I novant’anni di Dino Peruzzi: i festeggiamenti in pasticceria FOTO

Un riconoscimento per “aver reso più dolce la storia della nostra città”. Con questa dedica su relativa targa Confartigianato Imprese Prato ha reso omaggio ai novant’anni di Dino Peruzzi, compiuti ieri, lunedì 11 marzo, fondatore nel 1961 dell’omonima pasticceria (ma il laboratorio era già attivo due anni prima) oggi una delle eccellenze pratesi portata avanti con grande prestigio dai figli Piero Paolo e Massimo. Dino, a dispetto dell’età, ogni mattina continua a recarsi in laboratorio dove continua a dare consigli preziosi ai figli e ai collaboratori. Immancabile al suo fianco, oltre ai figli, anche la moglie Brunella. “La mia vita è stata dedicata al mio lavoro che ho amato molto – dice Dino – Ho iniziato come dipendente lavorando nelle più prestigiose pasticcerie pratesi di quel tempo, poi mi sono messo in proprio. Quello del pasticcere è un lavoro duro: ho visto molti venire a lavorare e poi cambiare.
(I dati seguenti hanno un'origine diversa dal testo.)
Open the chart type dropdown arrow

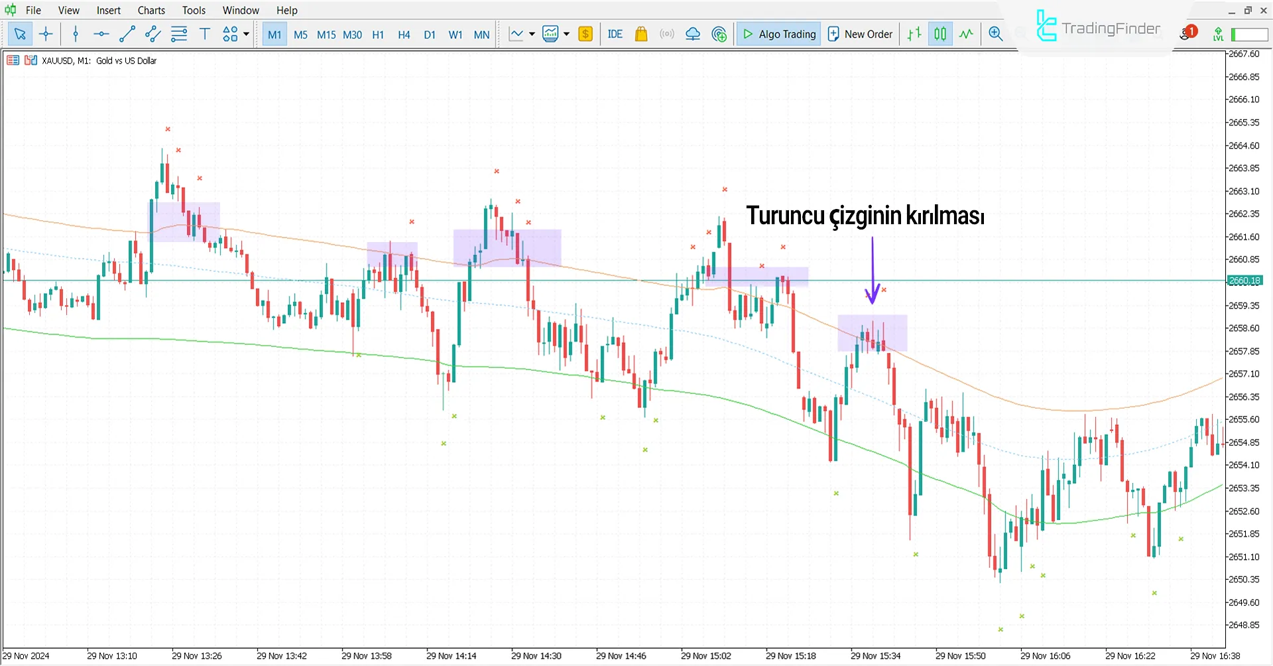point(531,34)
Io non ho mai avuto questa tentazione”. “Ogni mattina alle 6 si alza poi scende nel laboratorio dove ancora supervisiona il nostro lavoro – spiega il figlio Massimo – E’ molto critico sul nostro lavoro ma ci ha sempre incoraggiato a provare cose nuove alimentando la nostra creatività”.
A consegnare la targa è stato il presidente di Confartigianato Imprese Prato, Luca Giusti. “Mentre tutti cercano strade per poter andare presto in pensione, Dino a novant’anni conserva tutta la sua voglia di continuare a contribuire all’attività da lui creata – dice Giusti – Incarna in questo pienamente l’essenza dell’artigiano, in cui la passione per il proprio mestiere diventa una componente essenziale della propria vita”.